## RECORDS PROVIDED
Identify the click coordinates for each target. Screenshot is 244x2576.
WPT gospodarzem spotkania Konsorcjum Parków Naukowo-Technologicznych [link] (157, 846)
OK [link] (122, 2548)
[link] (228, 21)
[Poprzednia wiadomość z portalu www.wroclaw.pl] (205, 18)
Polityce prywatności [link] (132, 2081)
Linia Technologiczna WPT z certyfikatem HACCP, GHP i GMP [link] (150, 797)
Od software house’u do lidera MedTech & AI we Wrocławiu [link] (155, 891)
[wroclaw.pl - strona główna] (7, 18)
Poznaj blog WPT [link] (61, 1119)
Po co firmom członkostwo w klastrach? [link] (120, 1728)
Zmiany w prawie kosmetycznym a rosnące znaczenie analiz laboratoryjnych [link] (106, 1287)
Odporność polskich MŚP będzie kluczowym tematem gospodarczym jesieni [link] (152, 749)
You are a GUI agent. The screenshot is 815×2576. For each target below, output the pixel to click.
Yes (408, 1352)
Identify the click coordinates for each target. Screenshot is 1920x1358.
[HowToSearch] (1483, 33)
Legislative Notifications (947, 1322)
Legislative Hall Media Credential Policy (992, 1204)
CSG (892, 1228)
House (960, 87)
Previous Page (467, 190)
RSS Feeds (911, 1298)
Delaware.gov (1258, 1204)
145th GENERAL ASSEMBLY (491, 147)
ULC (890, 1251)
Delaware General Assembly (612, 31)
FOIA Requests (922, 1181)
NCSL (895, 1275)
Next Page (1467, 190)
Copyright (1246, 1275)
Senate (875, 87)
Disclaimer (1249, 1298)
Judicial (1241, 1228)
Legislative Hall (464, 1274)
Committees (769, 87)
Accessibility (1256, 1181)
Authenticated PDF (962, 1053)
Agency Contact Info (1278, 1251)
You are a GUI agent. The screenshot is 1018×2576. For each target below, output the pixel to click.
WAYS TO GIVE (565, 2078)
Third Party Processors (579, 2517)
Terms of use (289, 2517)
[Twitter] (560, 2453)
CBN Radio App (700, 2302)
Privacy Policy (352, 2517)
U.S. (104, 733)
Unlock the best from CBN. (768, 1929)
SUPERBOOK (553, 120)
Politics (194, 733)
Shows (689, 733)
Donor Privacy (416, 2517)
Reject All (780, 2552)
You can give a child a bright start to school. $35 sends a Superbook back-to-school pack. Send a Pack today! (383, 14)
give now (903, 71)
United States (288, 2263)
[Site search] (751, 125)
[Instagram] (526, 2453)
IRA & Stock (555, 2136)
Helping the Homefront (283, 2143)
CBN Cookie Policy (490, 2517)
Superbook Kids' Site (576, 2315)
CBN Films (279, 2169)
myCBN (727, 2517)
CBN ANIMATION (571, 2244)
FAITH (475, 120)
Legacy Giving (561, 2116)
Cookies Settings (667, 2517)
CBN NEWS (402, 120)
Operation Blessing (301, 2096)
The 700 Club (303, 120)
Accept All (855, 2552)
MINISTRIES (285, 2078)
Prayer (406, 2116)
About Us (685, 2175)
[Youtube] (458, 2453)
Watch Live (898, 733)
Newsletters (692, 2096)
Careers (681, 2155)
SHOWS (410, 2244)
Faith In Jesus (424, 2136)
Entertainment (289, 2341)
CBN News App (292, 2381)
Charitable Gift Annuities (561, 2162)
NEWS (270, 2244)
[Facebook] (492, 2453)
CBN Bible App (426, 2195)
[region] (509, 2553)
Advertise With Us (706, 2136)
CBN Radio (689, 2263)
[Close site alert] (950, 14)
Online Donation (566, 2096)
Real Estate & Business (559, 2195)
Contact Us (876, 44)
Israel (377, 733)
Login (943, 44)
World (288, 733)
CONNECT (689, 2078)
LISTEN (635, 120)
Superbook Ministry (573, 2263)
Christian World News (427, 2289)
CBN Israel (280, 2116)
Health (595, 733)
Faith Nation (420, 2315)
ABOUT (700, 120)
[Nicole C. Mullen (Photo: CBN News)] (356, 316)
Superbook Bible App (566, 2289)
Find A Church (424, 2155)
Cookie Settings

## PROBLEM DETAILS
Return the span of lines in the data above that opens at the line with "WAYS TO GIVE (565, 2078)" and closes at the line with "[Youtube] (458, 2453)", exactly, ends included, nothing else.

## ANSWER BOX
WAYS TO GIVE (565, 2078)
Third Party Processors (579, 2517)
Terms of use (289, 2517)
[Twitter] (560, 2453)
CBN Radio App (700, 2302)
Privacy Policy (352, 2517)
U.S. (104, 733)
Unlock the best from CBN. (768, 1929)
SUPERBOOK (553, 120)
Politics (194, 733)
Shows (689, 733)
Donor Privacy (416, 2517)
Reject All (780, 2552)
You can give a child a bright start to school. $35 sends a Superbook back-to-school pack. Send a Pack today! (383, 14)
give now (903, 71)
United States (288, 2263)
[Site search] (751, 125)
[Instagram] (526, 2453)
IRA & Stock (555, 2136)
Helping the Homefront (283, 2143)
CBN Cookie Policy (490, 2517)
Superbook Kids' Site (576, 2315)
CBN Films (279, 2169)
myCBN (727, 2517)
CBN ANIMATION (571, 2244)
FAITH (475, 120)
Legacy Giving (561, 2116)
Cookies Settings (667, 2517)
CBN NEWS (402, 120)
Operation Blessing (301, 2096)
The 700 Club (303, 120)
Accept All (855, 2552)
MINISTRIES (285, 2078)
Prayer (406, 2116)
About Us (685, 2175)
[Youtube] (458, 2453)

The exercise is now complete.